§ **Required work**: An exact copy of every record below is needed, with all pictures removed.

Stored data:
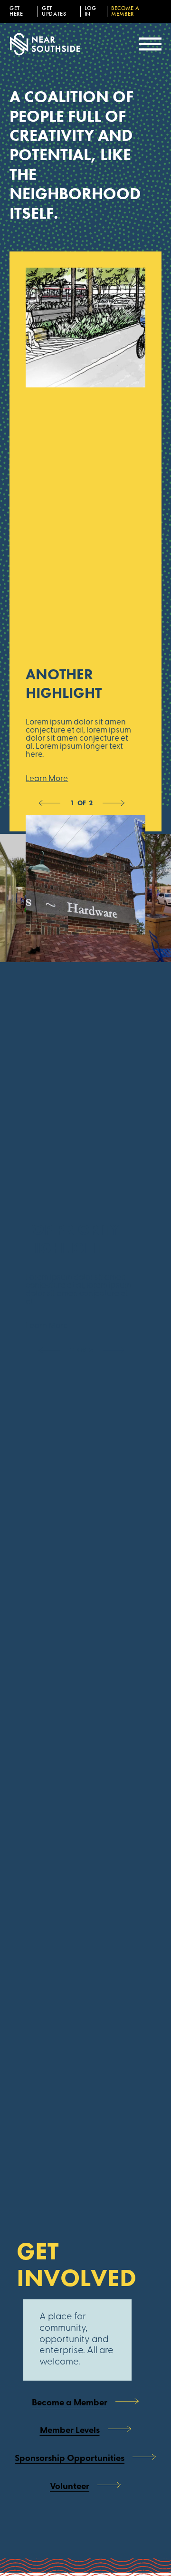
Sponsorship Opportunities (69, 2458)
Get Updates (54, 11)
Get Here (16, 11)
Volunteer (69, 2486)
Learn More (47, 779)
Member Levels (70, 2430)
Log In (90, 11)
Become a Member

§ **Result of the exercise**:
Sponsorship Opportunities (69, 2458)
Get Updates (54, 11)
Get Here (16, 11)
Volunteer (69, 2486)
Learn More (47, 779)
Member Levels (70, 2430)
Log In (90, 11)
Become a Member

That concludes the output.